Reviewed by David Skidmore, Department of Politics and International Relations, Drake University, Des Moines, IA.
Despite, or perhaps because of, its wild diversity,
the anti-globalization movement has in recent years emerged as a force
with which to be reckoned. Leaders of the major institutions of global
economic governance, including the World Trade Organization (WTO), the
International Monetary Fund (IMF), the World Bank and the G-8, can find
practically no city in the world where meetings will not be plagued by
rowdy demonstrations and the scent of tear gas. Pressure from anti-globalization
non-governmental organizations (NGOs) played a role in the failure of
the Multilateral Agreement on Investment (MAI) negotiations, the collapse
of efforts to launch a new "millennium round" of global trade
negotiations and resistance in the United States congress to granting
President Clinton unfettered fast track trade negotiating authority. The
anti-sweatshop movement has harried Nike and a number of other corporations
into promising improvements in labor conditions at the factories that
produce their goods. Protests stemming from the Shell Oil Company's alleged
complicity with government repression in Nigeria forced Shell to develop
a new corporate code of conduct regarding human rights issues. A number
of other firms have followed suit. The list of these and other recent
successes is impressive.
Yet the anti-globalization movement has thus far mostly
focused on slowing the juggernaut of corporate globalization and resisting
the most egregious of governmental and corporate abuses. What has yet
to emerge is a coherent and widely accepted vision of an alternative future.
Amory Starr's provocative book surveys and assesses both the concrete
goals and the philosophical worldviews that animate many of the groups
involved in the struggle to craft an alternative to globalization as it
is currently taking shape.
This is not simply another review of "the debate"
over globalization. Starr accepts without question the damning critiques
of globalization that have originated with others. Her focus is on the
varieties of resistance to globalization and where they may lead. Globalization
itself is treated as symptomatic of a deeper and more insidious disease;
namely, the domination of modern political, economic and cultural life
by large, powerful, globe-spanning corporations. Big business firms serve
as the "agents" of globalization and should, in Starr's view,
be considered the primary targets of popular resistance.

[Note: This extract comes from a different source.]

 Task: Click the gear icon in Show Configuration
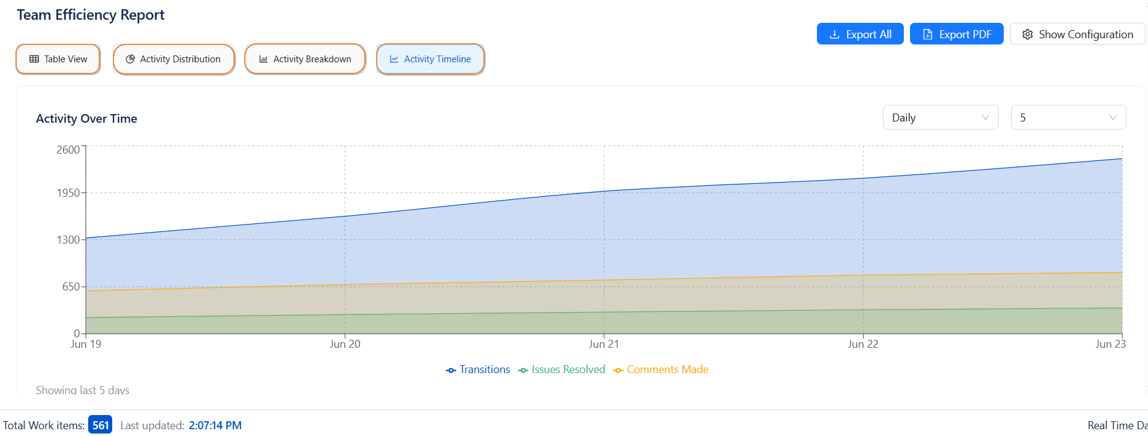[1027, 35]
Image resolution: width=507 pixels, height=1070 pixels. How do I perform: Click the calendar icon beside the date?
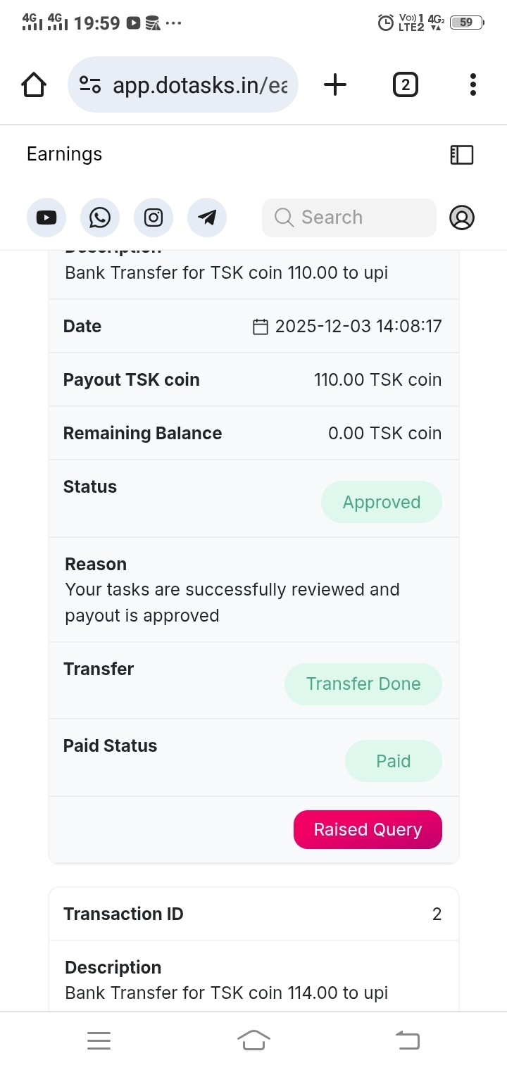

Starr's survey of more than a dozen distinct popular
social movements assesses the degree to which each places anti-corporate
motivations at the center of its ideology and strategic vision. In keeping
with the book's rather blunt title, Starr's treatment of these popular
social movements focuses on "... how they understand their enemy,
and how they envision rebuilding the world" (p. x). Relying heavily
upon organizational web sites as her primary data source, Starr limits
her attention to movement rhetoric and ideas, leaving aside any attempt
to "evaluate the movement's size, scope, practices or chances for
success" (p. xi). In general, Starr reserves the most praise for
those groups which explicitly treat corporations as "the enemy,"

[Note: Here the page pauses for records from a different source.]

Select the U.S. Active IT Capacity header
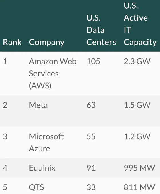160x194 pixels. tap(140, 24)
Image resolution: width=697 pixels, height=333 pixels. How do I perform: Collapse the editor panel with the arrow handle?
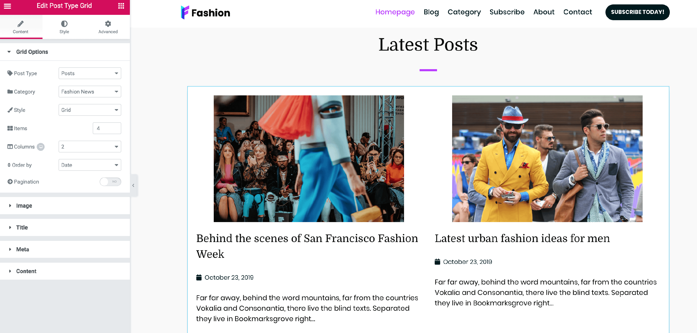[x=133, y=185]
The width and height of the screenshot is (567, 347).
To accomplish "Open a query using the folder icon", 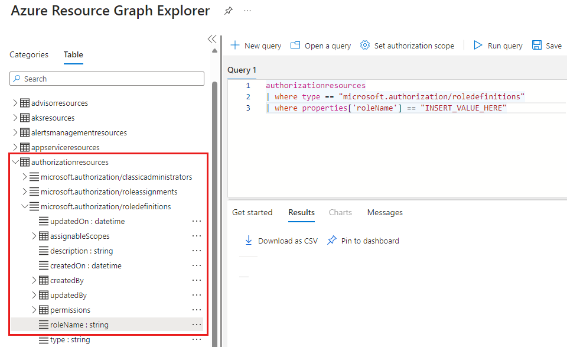I will click(296, 44).
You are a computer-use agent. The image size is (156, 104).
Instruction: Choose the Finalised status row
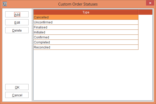point(86,27)
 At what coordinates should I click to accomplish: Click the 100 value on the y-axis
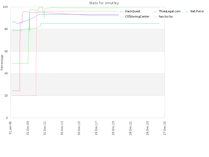(x=6, y=7)
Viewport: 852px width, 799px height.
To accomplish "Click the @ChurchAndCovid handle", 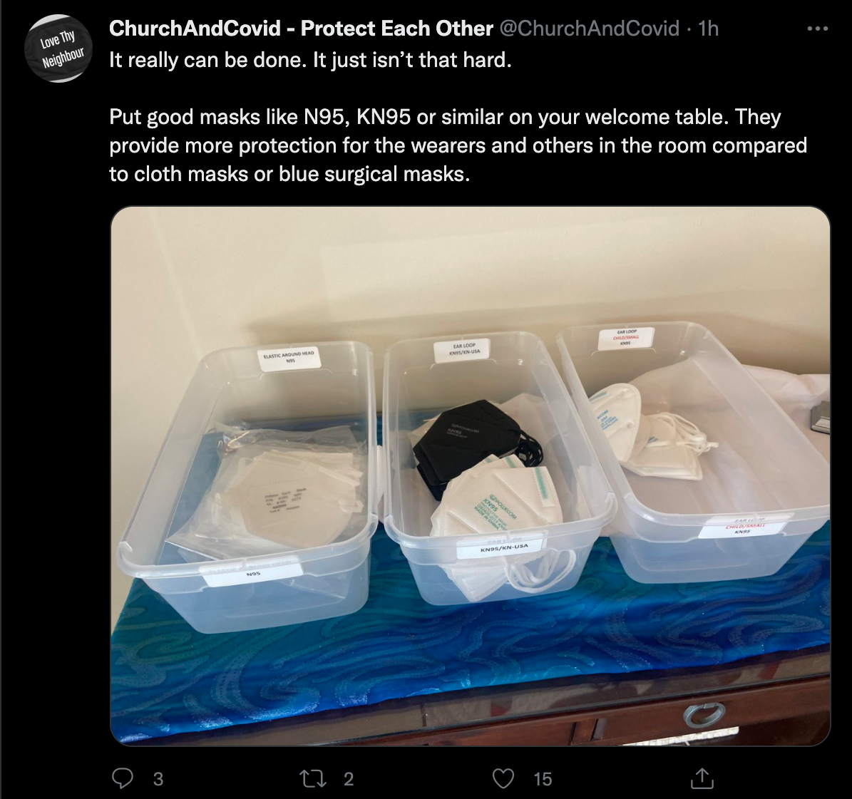I will pos(589,29).

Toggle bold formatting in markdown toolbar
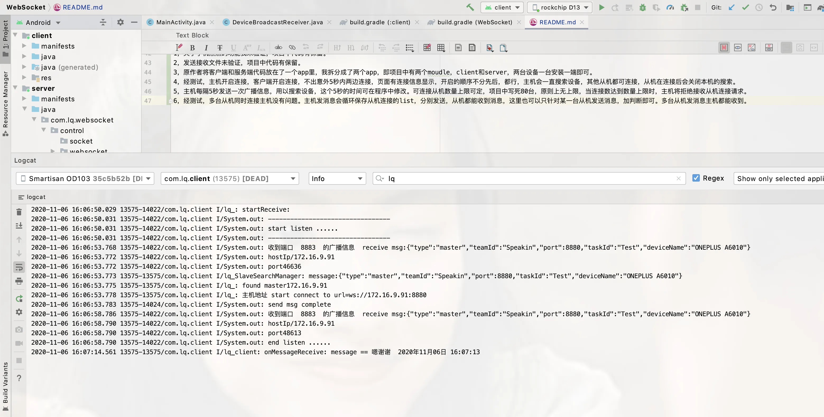click(x=192, y=48)
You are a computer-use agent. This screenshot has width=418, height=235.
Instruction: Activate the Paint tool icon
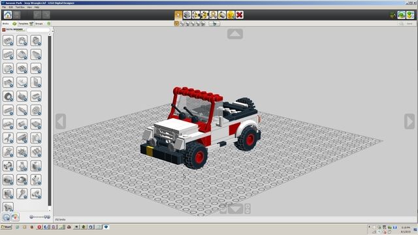222,15
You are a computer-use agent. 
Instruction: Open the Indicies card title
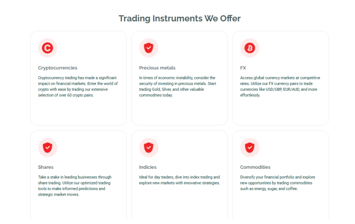pos(148,167)
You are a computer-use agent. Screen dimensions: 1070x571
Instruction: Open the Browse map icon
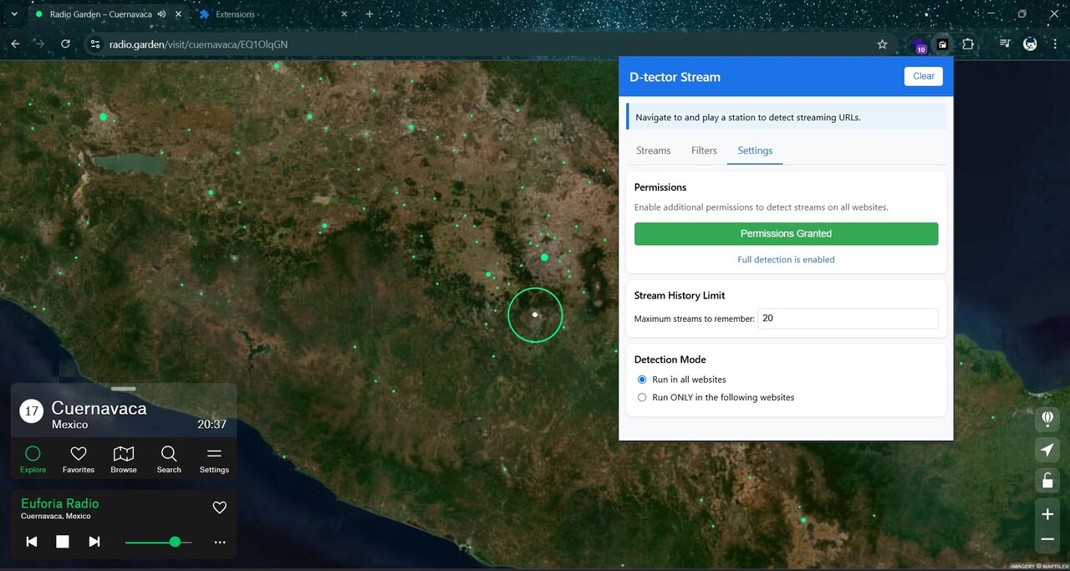point(124,458)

while chiding groups that are insufficiently anti-corporate in their rhetoric.
Starr classifies each group or movement under one of
three "modes" of resistance to corporate globalization: 1) contestation
and reform; 2) globalization from below; and 3) delinking, or relocalization.
The author explicates the logic underlying each mode while illustrating
the diverse uses to which this logic or strategic perspective is put by
various groups falling under each approach. A theoretical chapter at the
beginning of the book draws upon various sorts of critical theory (e.g.,
Marxist, feminist, post-modernism, etc.) to identity useful concepts for
the analysis of agency and structure in relationship to understanding
anti-corporate social movements. A final chapter draws comparisons across
the movements examined earlier in the book and summarizes the author's
own conclusions about the merits of various approaches to constructing
an alternative to corporate-globalization.
This is a dense, difficult and often frustrating work.
The audience for Starr's book is uncertain. Activists will likely find
the book's structure and prose too academic in nature to suit their tastes
or needs. Many scholars, on the other hand, will dismiss the book as a
heavy-handed polemic. Some parts of the book, especially the theory chapter,
are almost unreadable,1 although the flow improves considerably
when Starr reports in relatively straightforward fashion on what grassroots
activists are actually thinking and doing. The book's argumentative and
often militant tone will irritate some while inspiring others. Substantively,
this reviewer found far more with which to disagree than to agree, as
the following critique will suggest.
In fairness, however, it must be said that Starr's
book serves a number of laudatory purposes. It is one of the few works
to attempt a broad survey of the loose coalition of anti-globalization
groups and movements that first captured public awareness in the streets
of Seattle during the 1999 meeting of the World Trade Organization.2
More importantly, Starr's book is a powerful stimulus to thought and debate.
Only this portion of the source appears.